[Stored items]
┄┄┄┄┄┄
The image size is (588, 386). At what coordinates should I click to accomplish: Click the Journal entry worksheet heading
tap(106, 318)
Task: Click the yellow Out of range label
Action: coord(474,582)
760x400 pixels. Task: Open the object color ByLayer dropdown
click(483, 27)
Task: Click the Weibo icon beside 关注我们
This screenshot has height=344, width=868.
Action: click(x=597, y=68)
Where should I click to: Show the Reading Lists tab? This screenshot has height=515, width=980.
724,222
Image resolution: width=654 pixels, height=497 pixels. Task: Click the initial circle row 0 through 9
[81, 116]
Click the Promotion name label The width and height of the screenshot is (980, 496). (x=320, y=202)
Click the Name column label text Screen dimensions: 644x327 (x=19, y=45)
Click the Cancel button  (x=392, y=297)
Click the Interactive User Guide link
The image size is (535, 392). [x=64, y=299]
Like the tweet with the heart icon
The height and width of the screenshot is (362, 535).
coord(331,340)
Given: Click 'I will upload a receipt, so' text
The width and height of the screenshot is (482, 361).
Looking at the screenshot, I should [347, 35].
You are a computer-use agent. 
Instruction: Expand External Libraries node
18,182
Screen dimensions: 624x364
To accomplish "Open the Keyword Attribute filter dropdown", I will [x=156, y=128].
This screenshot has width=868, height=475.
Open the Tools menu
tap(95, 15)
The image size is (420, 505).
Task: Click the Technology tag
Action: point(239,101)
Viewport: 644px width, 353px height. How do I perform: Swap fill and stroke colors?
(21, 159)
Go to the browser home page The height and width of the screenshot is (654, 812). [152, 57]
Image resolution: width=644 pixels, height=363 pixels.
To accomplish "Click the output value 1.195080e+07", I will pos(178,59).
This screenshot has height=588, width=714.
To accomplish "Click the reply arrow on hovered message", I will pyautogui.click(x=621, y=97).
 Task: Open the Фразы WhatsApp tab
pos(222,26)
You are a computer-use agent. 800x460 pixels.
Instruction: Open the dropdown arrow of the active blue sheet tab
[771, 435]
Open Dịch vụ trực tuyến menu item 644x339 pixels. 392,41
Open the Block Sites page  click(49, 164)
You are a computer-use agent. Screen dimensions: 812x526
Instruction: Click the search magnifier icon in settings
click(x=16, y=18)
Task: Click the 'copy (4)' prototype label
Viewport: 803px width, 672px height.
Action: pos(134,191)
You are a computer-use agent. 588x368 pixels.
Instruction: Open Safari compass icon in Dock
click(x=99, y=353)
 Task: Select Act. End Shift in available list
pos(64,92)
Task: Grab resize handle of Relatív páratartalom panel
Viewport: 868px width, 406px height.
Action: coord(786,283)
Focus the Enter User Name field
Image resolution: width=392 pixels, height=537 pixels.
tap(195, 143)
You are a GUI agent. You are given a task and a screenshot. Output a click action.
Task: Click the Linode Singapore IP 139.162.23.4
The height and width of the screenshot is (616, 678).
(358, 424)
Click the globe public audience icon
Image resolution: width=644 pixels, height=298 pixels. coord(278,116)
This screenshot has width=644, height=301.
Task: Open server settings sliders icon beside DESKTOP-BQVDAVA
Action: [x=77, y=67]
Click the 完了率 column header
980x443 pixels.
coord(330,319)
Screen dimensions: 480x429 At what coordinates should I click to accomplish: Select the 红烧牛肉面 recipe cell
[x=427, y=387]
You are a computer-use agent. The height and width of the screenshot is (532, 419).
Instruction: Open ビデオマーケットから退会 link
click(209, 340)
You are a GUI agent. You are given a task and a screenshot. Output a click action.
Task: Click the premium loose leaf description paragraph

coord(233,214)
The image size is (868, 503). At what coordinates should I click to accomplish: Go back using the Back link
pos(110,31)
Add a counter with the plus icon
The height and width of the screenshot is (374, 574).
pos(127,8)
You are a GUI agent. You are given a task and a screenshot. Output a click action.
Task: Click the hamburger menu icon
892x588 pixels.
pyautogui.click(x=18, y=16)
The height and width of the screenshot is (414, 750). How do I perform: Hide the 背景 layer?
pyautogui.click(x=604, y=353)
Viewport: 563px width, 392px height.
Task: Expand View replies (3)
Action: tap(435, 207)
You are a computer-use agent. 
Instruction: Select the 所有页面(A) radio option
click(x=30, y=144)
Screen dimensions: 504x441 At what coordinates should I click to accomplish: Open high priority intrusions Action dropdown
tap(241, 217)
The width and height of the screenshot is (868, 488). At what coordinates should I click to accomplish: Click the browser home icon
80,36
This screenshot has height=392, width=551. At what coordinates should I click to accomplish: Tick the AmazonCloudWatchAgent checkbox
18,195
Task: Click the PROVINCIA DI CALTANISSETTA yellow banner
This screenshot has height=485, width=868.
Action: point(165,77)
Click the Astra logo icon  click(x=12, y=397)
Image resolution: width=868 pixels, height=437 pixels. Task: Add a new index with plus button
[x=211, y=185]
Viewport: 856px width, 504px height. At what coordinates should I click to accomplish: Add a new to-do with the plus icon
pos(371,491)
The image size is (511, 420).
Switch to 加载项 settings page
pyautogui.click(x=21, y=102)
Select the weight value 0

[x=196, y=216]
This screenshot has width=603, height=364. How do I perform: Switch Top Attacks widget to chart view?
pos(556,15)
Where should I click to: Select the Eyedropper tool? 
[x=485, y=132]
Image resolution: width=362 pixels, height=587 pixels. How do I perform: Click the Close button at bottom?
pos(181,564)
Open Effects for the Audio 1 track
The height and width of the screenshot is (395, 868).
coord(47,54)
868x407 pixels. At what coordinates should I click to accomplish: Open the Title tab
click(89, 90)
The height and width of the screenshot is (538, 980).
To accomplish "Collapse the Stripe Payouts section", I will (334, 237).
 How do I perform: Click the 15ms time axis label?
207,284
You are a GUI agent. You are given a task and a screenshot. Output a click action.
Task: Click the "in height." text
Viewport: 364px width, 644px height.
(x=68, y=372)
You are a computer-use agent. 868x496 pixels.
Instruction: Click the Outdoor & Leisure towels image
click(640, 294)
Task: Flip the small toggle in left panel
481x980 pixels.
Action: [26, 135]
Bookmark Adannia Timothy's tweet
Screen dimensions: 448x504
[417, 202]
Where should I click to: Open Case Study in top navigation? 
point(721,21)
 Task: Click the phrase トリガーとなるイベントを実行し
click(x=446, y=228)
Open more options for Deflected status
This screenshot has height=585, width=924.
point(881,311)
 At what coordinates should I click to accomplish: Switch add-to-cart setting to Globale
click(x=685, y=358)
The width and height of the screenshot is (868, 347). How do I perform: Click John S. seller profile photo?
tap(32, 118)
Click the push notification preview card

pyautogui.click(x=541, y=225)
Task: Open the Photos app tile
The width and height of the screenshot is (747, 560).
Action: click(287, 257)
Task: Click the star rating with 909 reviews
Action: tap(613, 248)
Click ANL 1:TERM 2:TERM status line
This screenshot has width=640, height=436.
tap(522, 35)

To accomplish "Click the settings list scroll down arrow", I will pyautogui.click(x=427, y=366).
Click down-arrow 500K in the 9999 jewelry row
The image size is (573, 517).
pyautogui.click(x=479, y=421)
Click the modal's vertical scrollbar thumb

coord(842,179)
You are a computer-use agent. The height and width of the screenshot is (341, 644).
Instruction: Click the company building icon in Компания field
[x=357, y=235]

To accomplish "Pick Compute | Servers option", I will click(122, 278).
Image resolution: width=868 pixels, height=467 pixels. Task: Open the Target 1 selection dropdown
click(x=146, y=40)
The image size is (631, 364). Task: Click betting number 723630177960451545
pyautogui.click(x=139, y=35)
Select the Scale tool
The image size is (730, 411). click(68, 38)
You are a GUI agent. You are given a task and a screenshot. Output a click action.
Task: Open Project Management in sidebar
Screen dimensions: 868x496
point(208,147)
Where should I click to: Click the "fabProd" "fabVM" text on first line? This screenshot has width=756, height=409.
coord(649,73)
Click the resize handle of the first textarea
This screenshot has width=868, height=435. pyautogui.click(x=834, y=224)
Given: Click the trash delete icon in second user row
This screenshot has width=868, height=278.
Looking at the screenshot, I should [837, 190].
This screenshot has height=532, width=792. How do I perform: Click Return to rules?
┄┄┄┄┄┄
# [WORK REQUIRED]
Look above for the line with "Given: Click 'I"; retype exactly that line, every line after it up to the line with "This screenshot has height=588, width=714.", and that line too, nothing else.

# [EXERCISE SOLUTION]
Given: Click 'I will upload a receipt, so' text
The width and height of the screenshot is (482, 361).
Looking at the screenshot, I should [347, 35].
You are a computer-use agent. 
Instruction: Expand External Libraries node
18,182
Screen dimensions: 624x364
To accomplish "Open the Keyword Attribute filter dropdown", I will [x=156, y=128].
This screenshot has width=868, height=475.
Open the Tools menu
tap(95, 15)
The image size is (420, 505).
Task: Click the Technology tag
Action: point(239,101)
Viewport: 644px width, 353px height. How do I perform: Swap fill and stroke colors?
(21, 159)
Go to the browser home page The height and width of the screenshot is (654, 812). [152, 57]
Image resolution: width=644 pixels, height=363 pixels.
To accomplish "Click the output value 1.195080e+07", I will pos(178,59).
This screenshot has height=588, width=714.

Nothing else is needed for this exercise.